Während sich nun viele seiner Berufskollegen die Wunden lecken, nutzt der für die MainFirst Bank tätige René Locher die Gunst der Stunde. Nach der überraschenden Gewinnwarnung streicht er das Kursziel für die Aktien zwar auf 265 (290) Franken zusammen. Gleichzeitig stuft er diese von "Neutral" auf "Outperform" herauf, was an Signalwirkung kaum zu überbieten ist.

Denn Locher gilt hierzulande als einer der erfahrensten und am besten vernetzten Versicherungsanalysten überhaupt. Schon bei seinem früheren Arbeitgeber, der Bank Sarasin, galt er als Koryphäe auf seinem Gebiet. Dieser Ruf eilt ihm bis heute voraus.

Für den viel beachteten Analysten steht fest: Verwaltungsratspräsident Tom de Swaan wird in Kürze einen unternehmerisch denkenden und sehr erfahrenen Nachfolger von ausserhalb für den ausgeschiedenen Martin Senn vorstellen. Locher ist sich ziemlich sicher, dass es sich dabei um den heiss gehandelten Generali-Chef Mario Greco handeln wird.

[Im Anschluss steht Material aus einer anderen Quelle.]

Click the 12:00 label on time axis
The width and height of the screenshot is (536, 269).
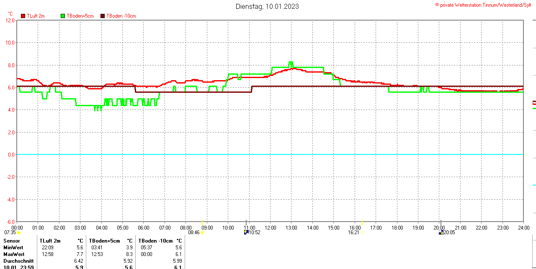271,228
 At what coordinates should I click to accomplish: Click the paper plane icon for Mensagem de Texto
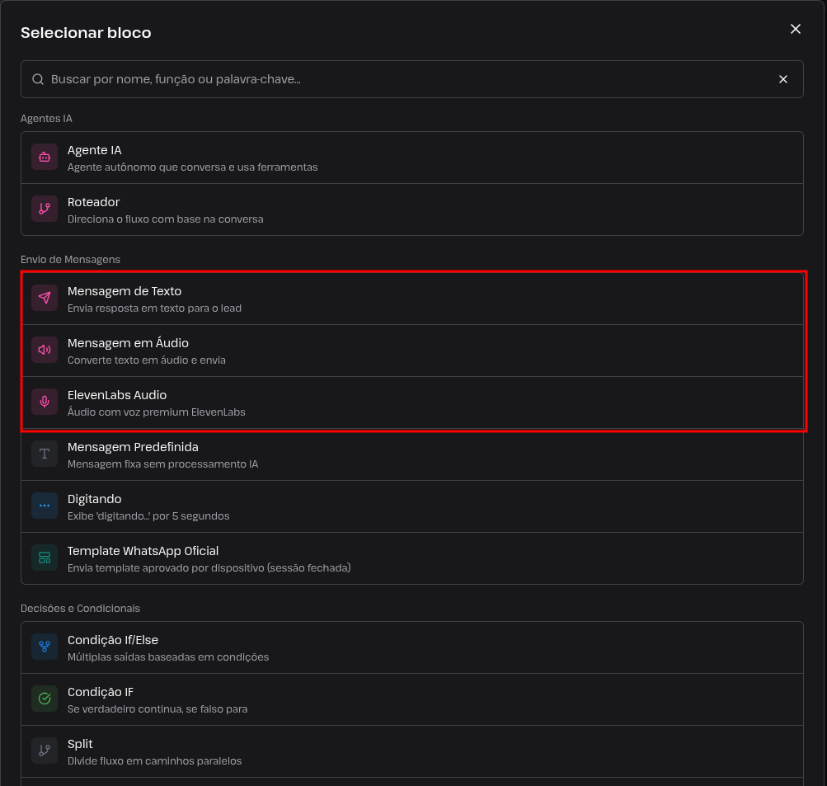pos(45,298)
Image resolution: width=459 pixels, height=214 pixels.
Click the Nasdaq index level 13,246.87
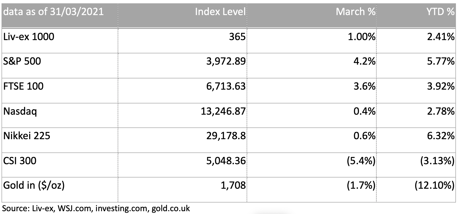(x=223, y=111)
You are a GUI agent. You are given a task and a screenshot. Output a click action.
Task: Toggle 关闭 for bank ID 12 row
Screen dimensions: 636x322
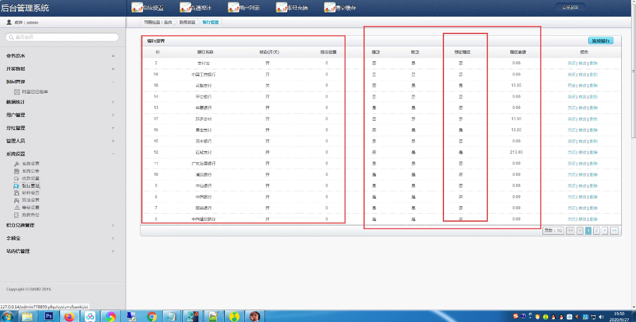tap(571, 152)
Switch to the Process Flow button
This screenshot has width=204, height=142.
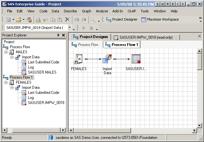(85, 45)
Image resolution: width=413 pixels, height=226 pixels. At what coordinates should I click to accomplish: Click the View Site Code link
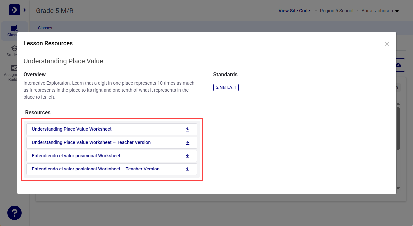[294, 11]
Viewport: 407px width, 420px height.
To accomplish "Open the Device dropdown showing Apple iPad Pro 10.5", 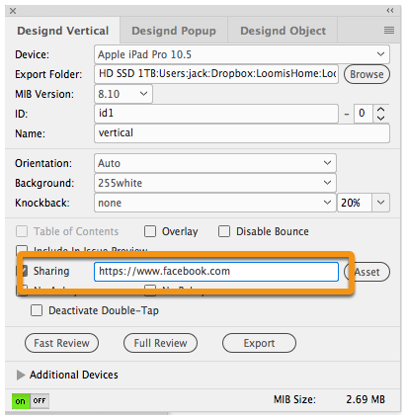I will [242, 54].
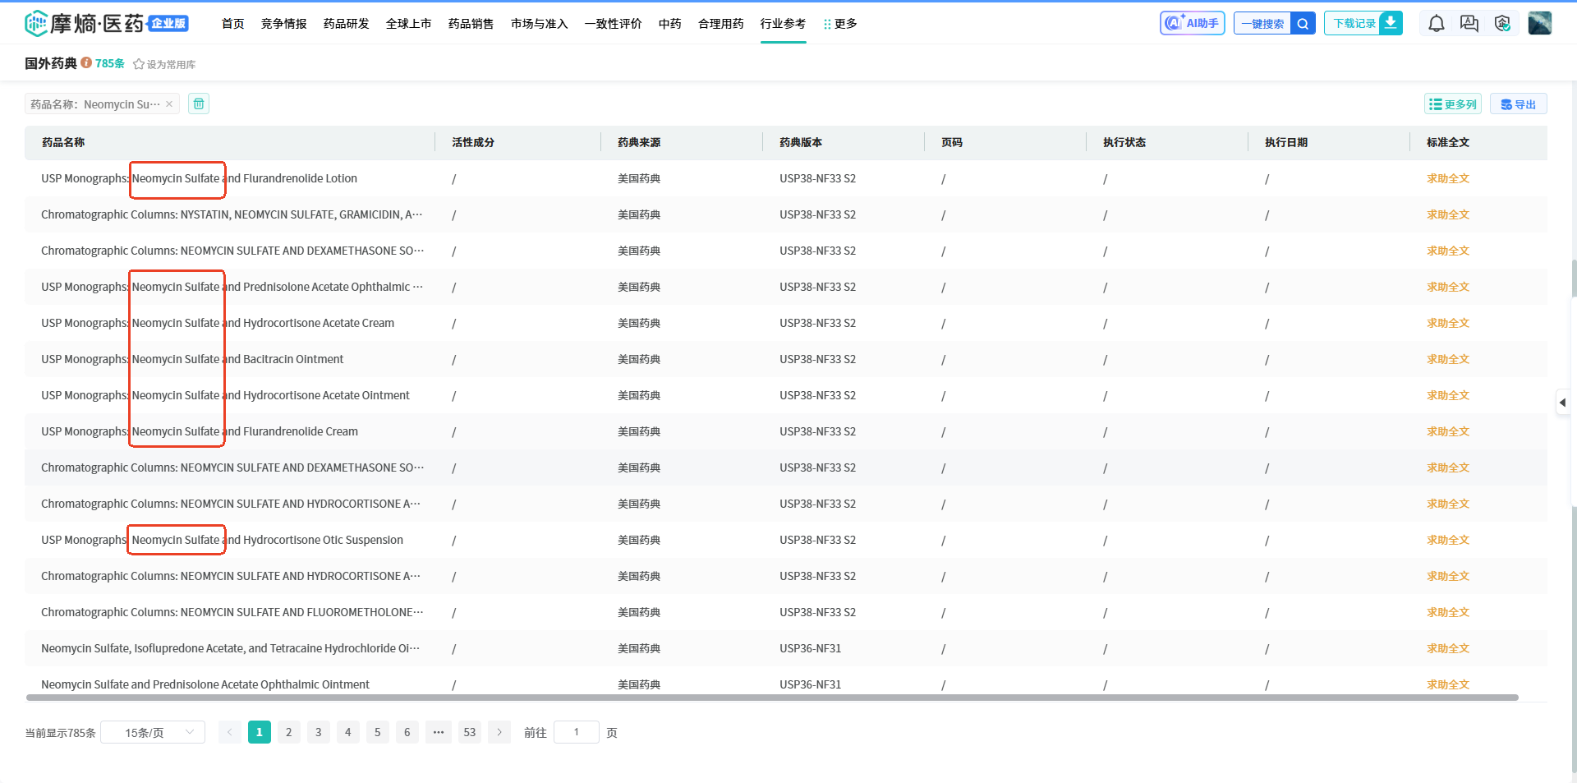The image size is (1577, 783).
Task: Open the AI助手 assistant
Action: [x=1192, y=23]
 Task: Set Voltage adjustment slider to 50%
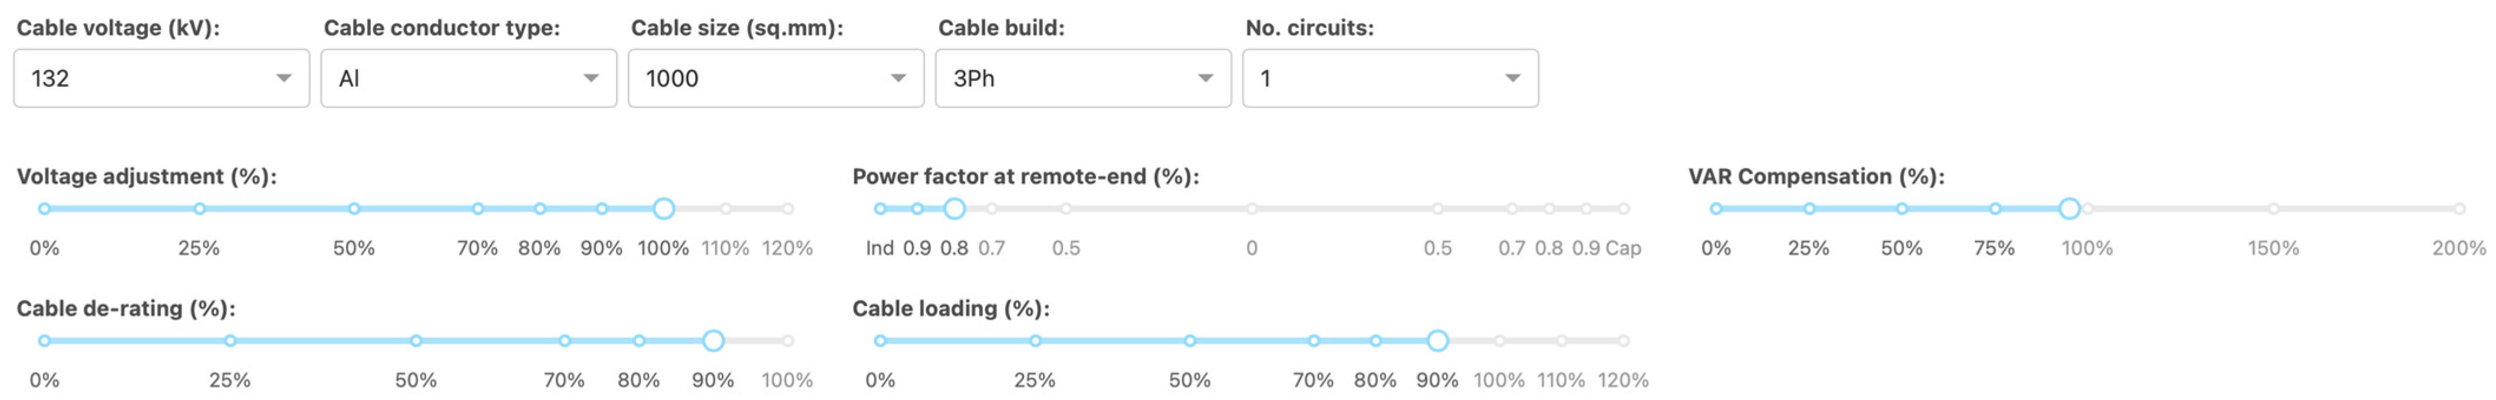point(354,208)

Da die Zurich Insurance Group anlässlich der Gewinnwarnung vom Mittwoch nichts mehr vom Ziel einer operativen Eigenkapitalrendite von 12 bis 14 Prozent wissen wollte, erklärt sich der Analyst mit dem bevorstehenden Wechsel an der Konzernspitze. Am diesjährigen Investorentag vom kommenden Dezember werde der Nachfolger Senns - wer immer das auch sein möge - seine eigenen neuen Ziele kommunizieren, so schreibt er weiter.

Wie sein Berufskollege von J.P. Morgan rechnet auch Locher mit einer Kürzung der regulären Dividende auf 14 (17) Franken. Dennoch geht er davon aus, dass die Aktionäre im April 17 Franken je Aktie ausbezahlt erhalten - die Differenz in Form einer Sonderdividende. Davon lässt sich nach dem jüngsten Kurseinbruch eine äusserst attraktive Dividendenrendite von knapp 7,8 Prozent ableiten.

Interessant ist auch, was ich einem die Heraufstufung begleitenden Kommentar aus dem Aktienhandel der MainFirst Bank entnehme. Darin heisst es, die Zurich Insurance Group sei in der Vergangenheit schlecht geführt worden. Ein Vergleich mit dem amerikanischen Rivalen Travellers (Combined Ratio von 90 Prozent, Eigenkapitalrendite von 15 Prozent) zeige, was beim hiesigen Versicherungskonzern (Combined Ratio von geschätzten 100 Prozent, Raum für eine Eigenkapitalrendite von klar über 10 Prozent) eigentlich möglich sei. Für den Autor steht alleine schon deshalb fest: Es stecken viele verborgene Werte in den Zurich-Aktien.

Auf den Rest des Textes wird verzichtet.